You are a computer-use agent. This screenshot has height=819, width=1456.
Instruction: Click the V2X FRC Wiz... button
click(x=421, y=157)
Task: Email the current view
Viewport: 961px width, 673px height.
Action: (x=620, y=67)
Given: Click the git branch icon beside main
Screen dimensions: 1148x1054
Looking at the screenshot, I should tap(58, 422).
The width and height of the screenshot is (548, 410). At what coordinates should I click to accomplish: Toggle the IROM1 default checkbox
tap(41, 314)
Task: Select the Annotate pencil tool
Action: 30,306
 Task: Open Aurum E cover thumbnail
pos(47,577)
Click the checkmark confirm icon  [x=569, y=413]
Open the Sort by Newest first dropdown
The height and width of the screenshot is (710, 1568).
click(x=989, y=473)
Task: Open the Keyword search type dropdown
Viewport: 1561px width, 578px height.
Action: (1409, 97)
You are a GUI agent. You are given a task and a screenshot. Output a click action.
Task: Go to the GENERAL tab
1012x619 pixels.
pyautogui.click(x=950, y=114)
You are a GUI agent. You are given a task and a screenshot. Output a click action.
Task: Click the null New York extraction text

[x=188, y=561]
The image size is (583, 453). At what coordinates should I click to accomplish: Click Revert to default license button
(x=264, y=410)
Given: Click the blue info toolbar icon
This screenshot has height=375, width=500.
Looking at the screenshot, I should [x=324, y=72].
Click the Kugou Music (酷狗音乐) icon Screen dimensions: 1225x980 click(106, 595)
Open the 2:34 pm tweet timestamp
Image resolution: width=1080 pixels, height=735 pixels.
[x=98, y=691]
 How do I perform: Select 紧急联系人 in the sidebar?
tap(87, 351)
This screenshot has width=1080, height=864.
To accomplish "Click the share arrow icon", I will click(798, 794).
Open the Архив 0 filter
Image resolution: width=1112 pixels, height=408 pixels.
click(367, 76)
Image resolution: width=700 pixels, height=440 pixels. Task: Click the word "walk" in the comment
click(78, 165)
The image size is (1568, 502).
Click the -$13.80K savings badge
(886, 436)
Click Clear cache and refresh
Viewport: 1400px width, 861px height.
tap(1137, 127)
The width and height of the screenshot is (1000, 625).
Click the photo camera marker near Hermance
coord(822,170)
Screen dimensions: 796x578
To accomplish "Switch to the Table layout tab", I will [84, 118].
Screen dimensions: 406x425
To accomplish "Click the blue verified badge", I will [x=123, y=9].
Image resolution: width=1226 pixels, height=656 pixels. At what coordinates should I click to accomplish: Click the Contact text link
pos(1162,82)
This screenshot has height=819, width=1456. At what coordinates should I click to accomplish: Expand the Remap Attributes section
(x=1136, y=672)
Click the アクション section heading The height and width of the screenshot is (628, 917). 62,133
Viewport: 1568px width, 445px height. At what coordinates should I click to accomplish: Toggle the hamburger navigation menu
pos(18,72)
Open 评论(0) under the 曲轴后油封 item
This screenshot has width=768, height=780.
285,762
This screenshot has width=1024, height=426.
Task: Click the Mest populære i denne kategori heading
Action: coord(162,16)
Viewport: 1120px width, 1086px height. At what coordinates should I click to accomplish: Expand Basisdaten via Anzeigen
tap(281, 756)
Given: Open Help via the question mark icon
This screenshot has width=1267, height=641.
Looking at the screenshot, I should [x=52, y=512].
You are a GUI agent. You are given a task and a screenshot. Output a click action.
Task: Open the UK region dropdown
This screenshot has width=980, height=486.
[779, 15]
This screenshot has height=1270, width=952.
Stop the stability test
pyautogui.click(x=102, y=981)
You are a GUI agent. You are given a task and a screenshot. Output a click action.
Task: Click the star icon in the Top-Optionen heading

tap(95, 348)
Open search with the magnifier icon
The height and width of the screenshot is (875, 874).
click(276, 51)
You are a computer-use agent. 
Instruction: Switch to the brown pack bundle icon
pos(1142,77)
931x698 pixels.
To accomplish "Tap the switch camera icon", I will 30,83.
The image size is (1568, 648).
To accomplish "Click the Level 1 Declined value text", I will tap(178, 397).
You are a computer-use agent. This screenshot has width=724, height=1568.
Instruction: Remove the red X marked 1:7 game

☆ ☆ ☆ ☆ ☆

#### Task to carry out
Please echo the lines starting with the line that contains "Given: Click the git branch icon beside main" and going on through the line that contains "pyautogui.click(x=950, y=114)", exactly as they appear.

#### Written solution
Given: Click the git branch icon beside main
Screen dimensions: 1148x1054
Looking at the screenshot, I should tap(58, 422).
The width and height of the screenshot is (548, 410). At what coordinates should I click to accomplish: Toggle the IROM1 default checkbox
tap(41, 314)
Task: Select the Annotate pencil tool
Action: 30,306
 Task: Open Aurum E cover thumbnail
pos(47,577)
Click the checkmark confirm icon  [x=569, y=413]
Open the Sort by Newest first dropdown
The height and width of the screenshot is (710, 1568).
click(x=989, y=473)
Task: Open the Keyword search type dropdown
Viewport: 1561px width, 578px height.
Action: (1409, 97)
You are a GUI agent. You are given a task and a screenshot. Output a click action.
Task: Go to the GENERAL tab
1012x619 pixels.
pyautogui.click(x=950, y=114)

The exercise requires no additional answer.